Apply this skill when you have a metabolomic SummarizedExperiment object with replicate QC (quality control) samples and need to remove non-reproducible metabolic features before phenotype association modeling. Use it specifically when your workflow requires FDA-compliant reproducibility thresholds (CV < 0.30 for discovery, CV < 0.15 for quantification) or when you need to document what proportion of your feature set meets these standards.

## When NOT to use

- Input metabolomic dataset lacks replicate QC samples — CV cannot be computed without within-QC variability
- Features have already been filtered or preprocessed by an external QC pipeline — applying redundant filtering may remove informative signal
- Study design uses single-injection samples without technical replicates — CV estimates will be unreliable

## Inputs

- SummarizedExperiment object (metabo_SE) with metabolite abundances and QC sample identifiers
- Assay matrix containing raw metabolite intensity values across samples

## Outputs

- Coefficient of variation vector (metabo_CV) with CV values per feature
- Filtered SummarizedExperiment object (metabo_SE) retaining only CV-passing features
- Summary table reporting count and proportion of features in each CV category
- Distribution plot (histogram or empirical CDF) with FDA threshold lines marked

## How to apply

First, extract QC sample columns from the metabolomic SummarizedExperiment assay matrix and compute coefficient of variation (CV = sd/mean) for each metabolite feature across these QC replicates using the QC_CV function, producing a named CV vector. Second, calculate the cumulative distribution of CV values and report the percentage of features meeting each FDA threshold (< 0.30 and < 0.15) to document reproducibility.
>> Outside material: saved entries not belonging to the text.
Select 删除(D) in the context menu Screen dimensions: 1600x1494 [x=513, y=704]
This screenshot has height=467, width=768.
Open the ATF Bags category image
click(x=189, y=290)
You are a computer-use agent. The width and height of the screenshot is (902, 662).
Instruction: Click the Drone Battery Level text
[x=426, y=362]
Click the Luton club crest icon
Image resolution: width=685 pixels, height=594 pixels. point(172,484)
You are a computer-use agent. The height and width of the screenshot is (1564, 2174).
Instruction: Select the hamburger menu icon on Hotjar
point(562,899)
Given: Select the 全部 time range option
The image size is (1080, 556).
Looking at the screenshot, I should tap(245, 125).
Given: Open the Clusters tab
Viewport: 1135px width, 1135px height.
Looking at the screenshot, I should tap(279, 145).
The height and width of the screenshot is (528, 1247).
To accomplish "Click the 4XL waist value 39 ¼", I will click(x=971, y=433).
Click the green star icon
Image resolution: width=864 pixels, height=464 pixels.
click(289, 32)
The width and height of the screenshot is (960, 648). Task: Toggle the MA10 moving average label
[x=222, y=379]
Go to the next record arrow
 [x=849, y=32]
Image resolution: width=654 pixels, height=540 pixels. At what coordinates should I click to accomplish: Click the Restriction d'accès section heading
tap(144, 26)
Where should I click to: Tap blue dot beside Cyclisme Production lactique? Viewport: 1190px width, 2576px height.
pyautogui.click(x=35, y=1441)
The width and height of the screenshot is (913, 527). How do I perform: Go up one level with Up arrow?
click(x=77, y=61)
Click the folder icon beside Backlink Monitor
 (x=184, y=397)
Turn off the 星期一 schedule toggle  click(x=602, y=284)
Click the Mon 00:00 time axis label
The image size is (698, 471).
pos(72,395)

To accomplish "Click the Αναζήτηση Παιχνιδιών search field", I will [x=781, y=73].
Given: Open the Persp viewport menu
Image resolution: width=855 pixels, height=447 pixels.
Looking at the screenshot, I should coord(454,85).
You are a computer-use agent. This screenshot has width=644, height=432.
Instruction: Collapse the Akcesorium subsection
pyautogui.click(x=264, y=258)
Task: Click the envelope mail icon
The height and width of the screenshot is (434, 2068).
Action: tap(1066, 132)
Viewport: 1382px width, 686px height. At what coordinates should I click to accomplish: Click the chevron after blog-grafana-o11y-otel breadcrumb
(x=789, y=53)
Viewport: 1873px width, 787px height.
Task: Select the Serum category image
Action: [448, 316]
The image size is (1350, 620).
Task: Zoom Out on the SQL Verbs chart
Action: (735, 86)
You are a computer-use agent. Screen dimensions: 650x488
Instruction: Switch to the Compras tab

Third, apply the CV_filter function with a chosen threshold (typically CV_th = 0.30) to subset the SummarizedExperiment, retaining only features below the threshold and removing high-variance metabolites. Validate that the reported percentages match your computed values (e.g., 99% < 0.30, 92% < 0.15) and generate a distribution plot with threshold lines marked to visualize the filtering decision.

## Related tools

- **MWASTools** (R package providing QC_CV and CV_filter functions for computing and applying CV thresholds to metabolomic SummarizedExperiment objects) — https://github.com/AndreaRMICL/MWASTools
- **R** (Programming environment for loading SummarizedExperiment objects and executing MWASTools functions (>=3.3 required))
- **Bioconductor** (Framework providing SummarizedExperiment class and infrastructure for metabolomic data representation)

## Examples

```
metabo_CV <- QC_CV(metabo_SE); metabo_SE_filtered <- CV_filter(metabo_SE, metabo_CV, CV_th = 0.30); prop_pass_030 <- sum(metabo_CV < 0.30) / length(metabo_CV); prop_pass_015 <- sum(metabo_CV < 0.15) / length(metabo_CV)
```

## Evaluation signals

- Reported percentages of features meeting FDA thresholds (99% < 0.30, 92% < 0.15) match independently computed values from the CV distribution
- Filtered SummarizedExperiment object contains only features with CV ≤ threshold; verify no features above threshold remain in assay matrix
- Distribution plot shows bimodal or expected unimodal CV distribution with threshold lines correctly positioned at 0.15 and 0.30
- Feature count decreases predictably: applying CV_th = 0.30 removes ~1% of features; applying CV_th = 0.15 removes ~8% of features relative to unfiltered set
- No missing values or NaN entries in metabo_CV vector; all feature names from input SummarizedExperiment are present in output CV vector

## Limitations

- CV computation is sensitive to low absolute abundances (features with mean near zero produce inflated CV estimates); consider log-transformation or lower abundance thresholds
- FDA thresholds (0.30 and 0.15) are population-specific; coefficients vary by analytical platform (NMR vs. MS), sample matrix, and instrument tuning and should be validated in your own QC cohort
- Filtering by CV alone does not account for biological relevance; low-variance features may be uninformative metabolites whereas higher-variance features may still carry phenotype association signal
- Small QC sample sets (< 5 replicates) produce unstable CV estimates; the original study used 10 QC samples

## Evidence

- [other] QC_CV function computes coefficient of variation for metabolites: "The QC_CV function calculates the coefficient of variation (sd/mean) for each NMR signal across the QC samples, producing a metabo_CV output vector that quantifies signal reproducibility."
- [other] FDA reproducibility thresholds for biomarker discovery and quantification: "99% of metabolic features exhibit CV < 0.30 and 92% exhibit CV < 0.15, confirming reproducibility of the NMR dataset according to FDA thresholds."
- [other] CV_filter function removes non-reproducible features: "CV_filter(metabo_SE, metabo_CV, CV_th = 0.30) retains only metabolic features with coefficient of variation below 0.30, removing non-reproducible features from the metabolic matrix to produce a"
- [abstract] Quality control analysis is a key MWASTools functionality: "Key functionalities of the package include: quality control analysis; metabolite-phenotype association models; data visualization tools; and metabolite assignment using statistical total correlation"
- [intro] NMR platform for metabolomic data acquisition: "<sup>1</sup>H NMR plasma spectra were acquired on a Bruker Avance III 600 MHz spectrometer"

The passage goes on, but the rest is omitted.